白って、色がないからイメージを曲調で出す、って難しいと思うんです。
それをこの曲で、ユーミンは同じ音を連続させることで作り出しているような気がします。
子細なことですが、
CM7 D7 E
という最後のメジャー終止が、雪の上できらっと光る「光」のように感じます。
埠頭を渡る風
Aメロ~(アルバム収録楽曲タイム0:51~)
D♭m7 |A♭m7 |AM7 |EM7 |
G♭m7 A♭7 |D♭m7 D♭m7/B D♭m7/B♭ |G♭7 |A♭7 |
=degree=
(key=D♭m)
Im7 |Vm7 |VI♭M7 |III♭M7 |
IVm7 V7 |Im7 Im7/VII♭ Im7/VI |IV7 |V7 |
6小節目にベースラインがクリシェのように下がっています。
メロディには全く影響しないラインですが、「吹き抜ける風」をイメージさせるラインとなっています。

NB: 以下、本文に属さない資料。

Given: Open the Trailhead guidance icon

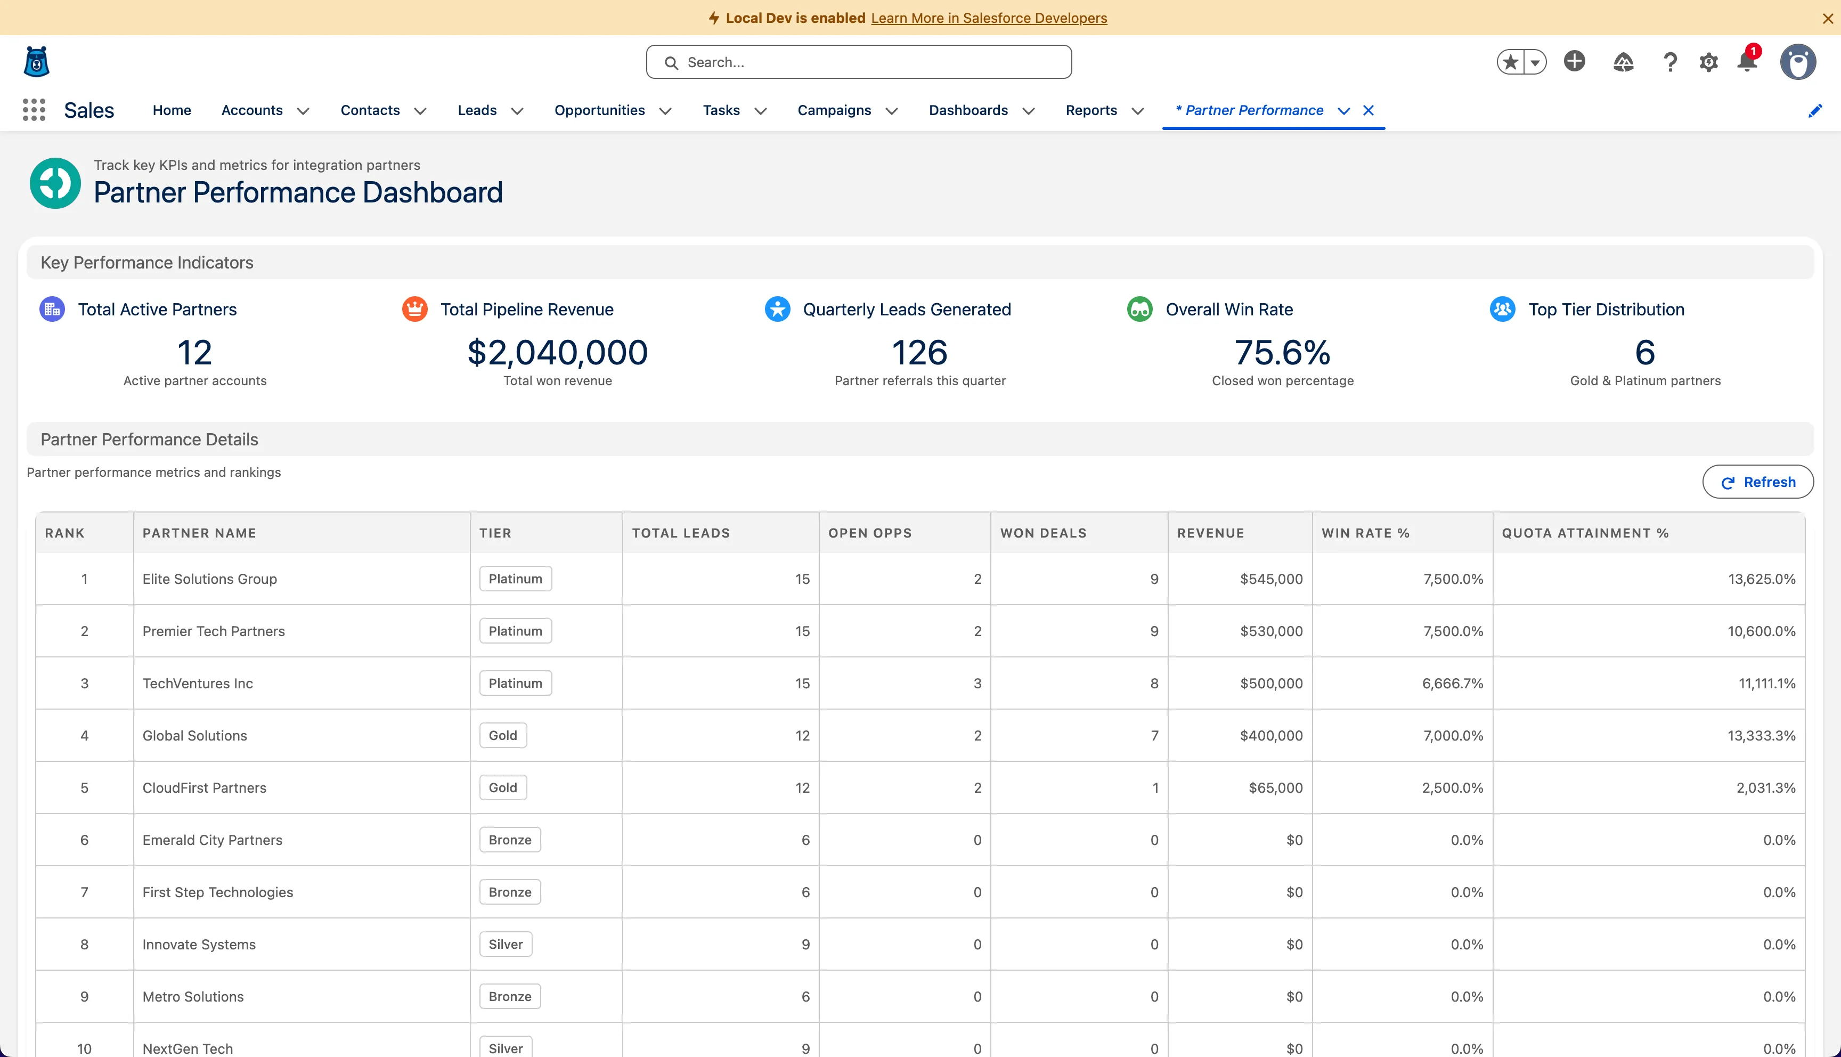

「メロディ音に直接関係のないコード」をいかに適切に使用できるかを、こうした既存曲をコピーすることで学んで行きます。曲が豪華になります。
フォークソンングにこういうことをするとビートルズになります。変過ぎることをせず、どこかで聞いたことのある感じを混ぜる、みたいなことは得意な人、得意でない人がいます。メロディが休みになった「合いの手の空間」です。
用例;
Dm7 |G7 |CM7 |CM7 |Dm7 |G7 |CM7 |CM7 |
という進行において、
Dm7 |G7 |CM7 |CM7 A7 |Dm7 |G7 |CM7 |CM7 |
と四小節目にA7を入れると、どのような情景になるでしょう。
A7が「次への展開」を予感させ、「それでね」とか「でもね」という接続詞感を与えると思います。
だから、逆に歌詞やメロディの流れが、そうして焦って話すような文脈ではなく、ただつぶやくような流れの場合は、A7は必要ないかもしれません。この辺の感覚=音楽的なクオリアを磨きあげるんです。
最初に「恋の終わりで悔やんだことを歌にする」と決めていれば、A7は必要になってくるでしょう。矢継ぎ早に言葉をつむいで、相手に訴えるような歌になる可能性もあるからです。
もっとさばさばと恋の終わりを美しい風景とともに歌いたい、というようになってくるなら、例えば、
Dm7 |G7 |CM7 |Em7 E♭m7 |Dm7 |G7 |CM7 |CM7 |
のほうが、いいな、と感じる場合もあります。
どうでしょう?100曲ぐらい作らないと掴めて来ないのではないかって感じません?
その通りです笑。
また、歌詞が加わることでA7が加わる、というケースもあるでしょう。
歌詞がそのコードの意味感にフィットしちゃうんですね。もちろん全く関係ない時もあるので、結果論かもしれませんのでセオリーに頼るより、あなたの直感=音楽的なクオリアを磨きましょう。
真冬のサーファー
「次のいい波は まっ先につかまえてよ」
海に浮かぶ、へたっぴなサーファーに願掛けして祈るセリフ。
こういうのユーミンぽくないですか?
ちょっと命令形が入った感じ笑。
男性もこのテンポに乗せられて、波を掴めないと、なんかダメな奴、みたいになってしまうマジック。そう、男は常に試されていて、それに勝ち続けないと美女は抱けない笑。
「私をスキーに連れてって」そういうどこか積極的な女性の世界観の中でマッチしたり、少女が活躍するジブリの中で主題歌として使われるユーミンの歌詞世界の独特な女性の視点があるな、と感じます。